As evidenced by elevated levels of CRP at baseline,4 the group who responded most had increased inflammation in adipose tissue, which resulted in overexpression of these counter-inflammatory kinases, which were produced in response to inflammation but worsened the patient’s insulin resistance, Dr. Saltiel said.
“We now postulate that for the first time, we can identify potential responders by selecting those that have a higher CRP level at baseline or by evaluating the inflammation in adipose tissue. This would be another way of personalizing diabetes therapy,” said Dr. Oral, The subgroup also showed that amlexanox appeared to “rev up energy expenditure genes in the fat tissue.

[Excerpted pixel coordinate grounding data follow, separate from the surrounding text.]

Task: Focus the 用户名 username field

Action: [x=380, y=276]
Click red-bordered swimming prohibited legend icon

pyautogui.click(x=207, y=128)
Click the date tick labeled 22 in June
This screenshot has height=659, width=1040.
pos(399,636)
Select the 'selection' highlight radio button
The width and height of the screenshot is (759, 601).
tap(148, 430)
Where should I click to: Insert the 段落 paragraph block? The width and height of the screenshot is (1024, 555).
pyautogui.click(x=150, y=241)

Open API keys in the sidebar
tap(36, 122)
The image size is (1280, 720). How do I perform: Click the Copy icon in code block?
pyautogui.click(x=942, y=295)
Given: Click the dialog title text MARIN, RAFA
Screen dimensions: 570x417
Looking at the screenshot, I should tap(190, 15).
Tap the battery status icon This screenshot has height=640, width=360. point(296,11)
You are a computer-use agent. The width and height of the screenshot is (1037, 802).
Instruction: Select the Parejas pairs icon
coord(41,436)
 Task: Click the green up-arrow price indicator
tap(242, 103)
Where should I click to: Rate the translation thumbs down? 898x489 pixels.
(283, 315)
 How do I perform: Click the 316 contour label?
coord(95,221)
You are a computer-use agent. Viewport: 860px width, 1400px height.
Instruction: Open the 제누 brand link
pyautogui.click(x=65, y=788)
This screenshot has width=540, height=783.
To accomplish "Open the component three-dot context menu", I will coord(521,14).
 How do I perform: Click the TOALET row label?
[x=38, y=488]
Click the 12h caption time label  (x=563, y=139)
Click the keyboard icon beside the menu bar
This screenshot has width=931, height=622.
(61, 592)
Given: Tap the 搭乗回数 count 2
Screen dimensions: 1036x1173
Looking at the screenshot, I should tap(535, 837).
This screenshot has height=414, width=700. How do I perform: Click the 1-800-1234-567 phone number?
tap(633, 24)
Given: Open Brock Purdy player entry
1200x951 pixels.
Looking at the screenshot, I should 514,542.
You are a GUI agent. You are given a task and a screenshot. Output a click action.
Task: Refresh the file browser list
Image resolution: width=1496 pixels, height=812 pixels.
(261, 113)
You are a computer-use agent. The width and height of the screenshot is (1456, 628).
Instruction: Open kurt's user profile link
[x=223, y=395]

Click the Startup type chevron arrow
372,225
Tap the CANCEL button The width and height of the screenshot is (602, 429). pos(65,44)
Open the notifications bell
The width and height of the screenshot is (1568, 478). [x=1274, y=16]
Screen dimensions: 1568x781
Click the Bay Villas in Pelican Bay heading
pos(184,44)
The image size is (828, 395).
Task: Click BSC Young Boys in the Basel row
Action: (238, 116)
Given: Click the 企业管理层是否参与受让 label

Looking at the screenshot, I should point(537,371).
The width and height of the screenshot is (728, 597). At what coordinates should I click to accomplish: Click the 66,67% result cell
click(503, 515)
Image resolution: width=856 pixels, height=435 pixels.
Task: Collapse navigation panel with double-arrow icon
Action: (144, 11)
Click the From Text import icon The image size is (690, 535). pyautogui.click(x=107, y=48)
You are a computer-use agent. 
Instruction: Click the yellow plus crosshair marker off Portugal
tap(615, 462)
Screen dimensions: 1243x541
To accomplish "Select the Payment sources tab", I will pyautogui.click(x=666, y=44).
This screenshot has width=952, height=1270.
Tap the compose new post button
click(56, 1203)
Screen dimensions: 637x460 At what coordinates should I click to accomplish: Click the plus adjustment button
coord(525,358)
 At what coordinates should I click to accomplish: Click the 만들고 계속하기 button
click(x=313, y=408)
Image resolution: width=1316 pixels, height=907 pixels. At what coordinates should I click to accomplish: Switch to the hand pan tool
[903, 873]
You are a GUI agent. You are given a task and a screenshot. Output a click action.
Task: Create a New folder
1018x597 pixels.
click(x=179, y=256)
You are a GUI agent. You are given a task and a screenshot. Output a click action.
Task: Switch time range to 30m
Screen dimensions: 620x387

We think if we use other drugs in combination with amlexanox that activate the adrenergic system in adipose tissue, we can increase the weight loss effect of the drug.”
“This is a landmark study,” commented Caroline Apovian, MD, director of the Nutrition and Weight Management Center at Boston Medical Center, and professor of medicine at Boston University School of Medicine, to EndocrineWeb, “because it will help obesity medicine specialists and endocrinologists identify obese patients who are most likely respond to this drug using subcutaneous fat biopsies.”
Biopsied adipose tissue at baseline showed a pattern of gene expression indicative of inflammation and changes in gene expression in response to amlexanox that are consistent with increased energy expenditure.4 The study findings suggest that inhibitors of inflammatory kinases offer promise as effective therapies for metabolic disease in a subset of patients who are obese.
Patients with a BMI over 30 and significant visceral obesity would be the primary target for early intervention, said Dr. Apovian, and amlexanox could help prevent diabetes and fatty liver disease in these patients.
“While using amlexanox in patients is not yet ready for prime time, these results show that subcutaneous fat biopsies have great predictive value,” Dr. Apovian.
"As far as I know, [next generation sequencing] has never been done before in an early clinical trial, and represents the future of personalized medicine approaches," said Dr. Saitel, "We continue to pour over this sequencing data, and are still identifying interesting new clusters of gene changes that are likely to reveal further insights into these molecular targets, and about the heterogeneity of type 2 diabetes."